In Marvin Koyo’s The New York Sour, a family involved in the auto repair business seeks to solve a murder and find the missing company shares belonging to a family member.
As the story opens, it’s Christmas and members of the Bracho family are partying at a bar in Times Square, enjoying a traditional holiday concoction called alternatively “The New York Sour,” and “The Continental Sour.” But things soon go amiss both inside, where a sexual assault takes place, and out, where gang members and drug dealers engage in a shootout.
Victoria Bracho arrives home in the wee hours, vomits repeatedly, then dies. Her husband Hector is quickly arrested for the murder, prompting his twin brother Eddie and cousin Felicia to launch their own so-called investigations into the murder and Eddie’s missing shares. Meanwhile, the violence continues as Hector cools his heels in jail.
Koyo is skillful in depicting the camaraderie between young friends and family: the casual banter, the scuffles that end as quickly as they flared up, the humor they share, such as when Felicia sings “Ring a bell, ring a bell, ring a bell on the way …” explaining that she has her own version of Jingle Bells.

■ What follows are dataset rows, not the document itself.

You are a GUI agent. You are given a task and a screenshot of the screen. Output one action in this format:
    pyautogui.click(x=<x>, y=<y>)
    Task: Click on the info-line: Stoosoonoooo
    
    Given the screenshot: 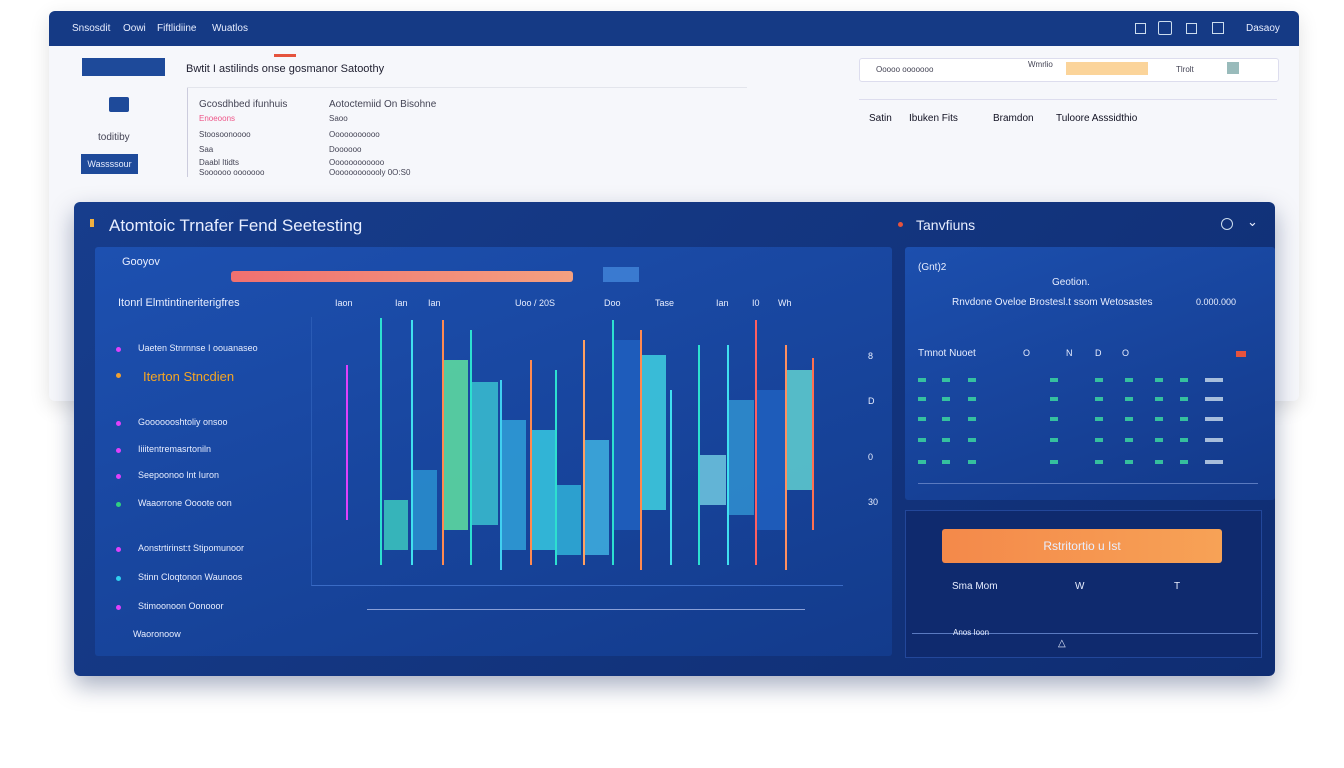 What is the action you would take?
    pyautogui.click(x=225, y=134)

Unfortunately, technical issues make this story extremely difficult to read. Nearly every page is riddled with writing mistakes. Often, the author uses the wrong word (i.e, “redundant” for “repeatedly”), and some sentences make no sense at all, for example: “Confined by the time and place he rerouted himself on an investigation through social media.” The text includes missing words and incorrect punctuation and grammar. Equally disturbing: the violence in the story elicits no consequences or even much emotion.
Koyo seems to have the potential to become a good storyteller, but the lack of proper writing mechanics overshadows any highlights in this story, and readers will likely find it hard to persevere to the final page.
Also available in hardcover and ebook.